> [WHAT YOU SHOULD DO]: Tally the lines in the data that follows that include the word "arrow", and report nothing but the total.

Saved entries
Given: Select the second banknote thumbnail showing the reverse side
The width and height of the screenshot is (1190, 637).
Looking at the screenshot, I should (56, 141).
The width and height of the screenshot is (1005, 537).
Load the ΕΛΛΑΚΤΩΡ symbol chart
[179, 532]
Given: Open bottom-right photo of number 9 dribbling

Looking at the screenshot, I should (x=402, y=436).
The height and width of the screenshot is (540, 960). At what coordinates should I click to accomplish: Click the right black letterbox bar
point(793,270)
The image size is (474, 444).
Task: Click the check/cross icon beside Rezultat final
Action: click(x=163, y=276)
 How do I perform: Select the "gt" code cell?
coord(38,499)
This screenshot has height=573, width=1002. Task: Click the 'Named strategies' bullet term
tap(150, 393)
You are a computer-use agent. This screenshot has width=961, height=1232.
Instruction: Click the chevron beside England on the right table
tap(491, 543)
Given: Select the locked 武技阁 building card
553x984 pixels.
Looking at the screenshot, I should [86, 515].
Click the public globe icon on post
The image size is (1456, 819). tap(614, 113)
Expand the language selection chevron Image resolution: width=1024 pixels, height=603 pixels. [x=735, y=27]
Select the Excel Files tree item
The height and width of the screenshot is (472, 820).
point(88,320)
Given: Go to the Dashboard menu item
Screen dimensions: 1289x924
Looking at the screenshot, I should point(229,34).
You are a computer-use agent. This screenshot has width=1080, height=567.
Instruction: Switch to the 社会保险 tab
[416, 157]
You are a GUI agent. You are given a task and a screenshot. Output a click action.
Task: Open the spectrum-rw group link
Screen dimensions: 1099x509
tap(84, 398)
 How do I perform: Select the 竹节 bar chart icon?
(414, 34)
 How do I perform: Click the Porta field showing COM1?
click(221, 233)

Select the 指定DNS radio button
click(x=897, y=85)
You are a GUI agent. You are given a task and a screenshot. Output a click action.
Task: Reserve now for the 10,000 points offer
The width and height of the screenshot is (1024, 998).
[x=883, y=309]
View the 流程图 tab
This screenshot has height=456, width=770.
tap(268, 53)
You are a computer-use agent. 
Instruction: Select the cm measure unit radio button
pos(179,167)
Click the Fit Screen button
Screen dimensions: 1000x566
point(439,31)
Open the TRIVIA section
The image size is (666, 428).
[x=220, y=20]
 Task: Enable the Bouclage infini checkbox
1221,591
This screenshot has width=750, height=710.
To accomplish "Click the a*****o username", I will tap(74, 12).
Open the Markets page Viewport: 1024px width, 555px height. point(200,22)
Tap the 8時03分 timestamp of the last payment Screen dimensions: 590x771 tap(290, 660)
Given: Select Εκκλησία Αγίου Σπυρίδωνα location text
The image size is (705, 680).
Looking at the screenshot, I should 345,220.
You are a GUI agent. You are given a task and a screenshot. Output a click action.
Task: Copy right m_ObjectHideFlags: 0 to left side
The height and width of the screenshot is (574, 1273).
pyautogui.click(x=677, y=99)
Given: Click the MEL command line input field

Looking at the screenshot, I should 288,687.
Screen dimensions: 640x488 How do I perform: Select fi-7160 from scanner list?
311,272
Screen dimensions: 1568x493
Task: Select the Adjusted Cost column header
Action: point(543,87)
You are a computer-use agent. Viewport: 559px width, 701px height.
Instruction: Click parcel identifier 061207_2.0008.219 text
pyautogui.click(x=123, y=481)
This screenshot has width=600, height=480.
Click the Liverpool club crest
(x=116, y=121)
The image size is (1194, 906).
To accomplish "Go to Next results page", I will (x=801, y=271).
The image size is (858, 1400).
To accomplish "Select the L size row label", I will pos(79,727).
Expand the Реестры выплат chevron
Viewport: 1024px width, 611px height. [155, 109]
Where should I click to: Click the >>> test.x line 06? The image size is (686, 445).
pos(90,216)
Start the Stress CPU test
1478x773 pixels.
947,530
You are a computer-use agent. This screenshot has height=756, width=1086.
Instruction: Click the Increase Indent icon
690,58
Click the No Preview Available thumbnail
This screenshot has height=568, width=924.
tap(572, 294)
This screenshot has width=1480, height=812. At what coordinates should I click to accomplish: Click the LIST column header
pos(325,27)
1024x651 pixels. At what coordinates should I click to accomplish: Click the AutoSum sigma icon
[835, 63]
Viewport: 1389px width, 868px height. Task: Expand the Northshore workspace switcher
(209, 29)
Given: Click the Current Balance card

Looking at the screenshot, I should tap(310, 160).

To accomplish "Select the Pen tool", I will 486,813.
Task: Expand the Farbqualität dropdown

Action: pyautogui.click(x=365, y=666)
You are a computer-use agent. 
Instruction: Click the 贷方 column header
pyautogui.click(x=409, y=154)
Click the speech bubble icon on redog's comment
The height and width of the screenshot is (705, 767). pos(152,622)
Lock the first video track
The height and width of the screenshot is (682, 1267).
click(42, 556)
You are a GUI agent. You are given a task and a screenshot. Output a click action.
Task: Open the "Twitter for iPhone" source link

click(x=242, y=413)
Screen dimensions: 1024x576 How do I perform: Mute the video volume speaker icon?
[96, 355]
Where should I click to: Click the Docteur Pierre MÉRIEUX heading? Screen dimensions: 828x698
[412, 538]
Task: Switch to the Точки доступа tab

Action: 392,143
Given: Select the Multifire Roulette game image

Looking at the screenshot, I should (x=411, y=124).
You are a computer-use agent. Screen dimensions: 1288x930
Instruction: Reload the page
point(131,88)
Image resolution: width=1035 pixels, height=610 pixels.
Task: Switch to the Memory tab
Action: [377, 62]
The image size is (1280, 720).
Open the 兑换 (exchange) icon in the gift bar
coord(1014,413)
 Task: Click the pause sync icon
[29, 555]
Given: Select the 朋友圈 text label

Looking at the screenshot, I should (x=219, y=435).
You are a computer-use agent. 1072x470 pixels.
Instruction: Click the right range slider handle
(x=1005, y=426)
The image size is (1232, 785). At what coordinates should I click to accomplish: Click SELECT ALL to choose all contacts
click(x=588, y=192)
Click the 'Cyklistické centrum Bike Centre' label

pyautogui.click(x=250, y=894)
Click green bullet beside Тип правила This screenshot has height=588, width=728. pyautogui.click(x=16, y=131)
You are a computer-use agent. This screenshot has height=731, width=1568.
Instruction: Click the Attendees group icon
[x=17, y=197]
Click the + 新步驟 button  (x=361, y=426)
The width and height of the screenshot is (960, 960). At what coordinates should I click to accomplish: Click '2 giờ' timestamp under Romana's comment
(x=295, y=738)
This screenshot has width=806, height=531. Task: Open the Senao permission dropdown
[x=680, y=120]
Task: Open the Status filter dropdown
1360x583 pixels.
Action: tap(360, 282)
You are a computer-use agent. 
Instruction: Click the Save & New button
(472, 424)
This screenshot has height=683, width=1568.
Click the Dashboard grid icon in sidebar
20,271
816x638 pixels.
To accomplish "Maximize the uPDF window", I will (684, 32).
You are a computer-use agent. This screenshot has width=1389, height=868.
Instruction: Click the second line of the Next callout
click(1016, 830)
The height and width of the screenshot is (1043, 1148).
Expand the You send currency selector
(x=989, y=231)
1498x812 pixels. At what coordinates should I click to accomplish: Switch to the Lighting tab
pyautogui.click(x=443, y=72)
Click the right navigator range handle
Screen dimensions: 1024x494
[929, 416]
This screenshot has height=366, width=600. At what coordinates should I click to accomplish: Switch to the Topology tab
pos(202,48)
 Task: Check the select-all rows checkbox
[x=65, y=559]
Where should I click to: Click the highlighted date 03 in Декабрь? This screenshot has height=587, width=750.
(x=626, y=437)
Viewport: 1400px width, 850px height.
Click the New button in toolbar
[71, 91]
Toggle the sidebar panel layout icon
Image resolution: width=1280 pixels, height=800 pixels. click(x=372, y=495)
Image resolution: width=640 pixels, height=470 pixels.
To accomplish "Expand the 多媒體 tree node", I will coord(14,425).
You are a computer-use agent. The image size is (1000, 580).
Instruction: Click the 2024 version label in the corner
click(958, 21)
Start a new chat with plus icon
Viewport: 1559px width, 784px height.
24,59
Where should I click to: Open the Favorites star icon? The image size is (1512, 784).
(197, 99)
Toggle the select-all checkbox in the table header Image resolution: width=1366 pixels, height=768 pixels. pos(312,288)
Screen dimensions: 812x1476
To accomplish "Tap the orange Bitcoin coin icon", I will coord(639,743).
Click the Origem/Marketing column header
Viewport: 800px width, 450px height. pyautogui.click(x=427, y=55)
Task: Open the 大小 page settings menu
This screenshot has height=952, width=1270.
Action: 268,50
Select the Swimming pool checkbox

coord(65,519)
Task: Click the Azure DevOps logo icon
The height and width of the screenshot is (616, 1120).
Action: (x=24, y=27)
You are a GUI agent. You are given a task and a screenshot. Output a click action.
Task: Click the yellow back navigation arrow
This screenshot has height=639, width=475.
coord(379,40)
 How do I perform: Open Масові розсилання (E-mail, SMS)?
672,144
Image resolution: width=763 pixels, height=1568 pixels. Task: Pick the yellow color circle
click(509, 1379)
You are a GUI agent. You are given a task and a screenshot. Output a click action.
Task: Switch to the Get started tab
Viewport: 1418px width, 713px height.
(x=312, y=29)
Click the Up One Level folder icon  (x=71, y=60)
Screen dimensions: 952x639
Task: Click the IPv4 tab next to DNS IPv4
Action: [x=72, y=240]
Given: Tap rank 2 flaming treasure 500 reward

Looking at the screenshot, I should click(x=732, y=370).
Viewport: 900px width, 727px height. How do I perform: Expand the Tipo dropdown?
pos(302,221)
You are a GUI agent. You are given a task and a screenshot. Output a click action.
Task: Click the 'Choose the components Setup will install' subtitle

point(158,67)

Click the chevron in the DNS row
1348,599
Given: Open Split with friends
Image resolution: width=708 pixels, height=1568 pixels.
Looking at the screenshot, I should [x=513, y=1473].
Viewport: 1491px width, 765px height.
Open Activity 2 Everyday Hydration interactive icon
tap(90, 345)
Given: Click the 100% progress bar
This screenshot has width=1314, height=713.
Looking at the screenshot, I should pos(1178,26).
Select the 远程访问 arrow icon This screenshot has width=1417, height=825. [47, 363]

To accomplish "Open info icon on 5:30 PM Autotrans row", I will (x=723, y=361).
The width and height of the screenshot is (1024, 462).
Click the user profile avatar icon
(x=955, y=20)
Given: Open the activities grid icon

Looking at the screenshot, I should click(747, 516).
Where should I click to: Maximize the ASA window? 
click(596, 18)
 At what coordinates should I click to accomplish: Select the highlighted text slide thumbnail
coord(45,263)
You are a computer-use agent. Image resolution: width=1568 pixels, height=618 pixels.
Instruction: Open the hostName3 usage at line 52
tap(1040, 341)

> [RESULT OF THIS TASK]: 2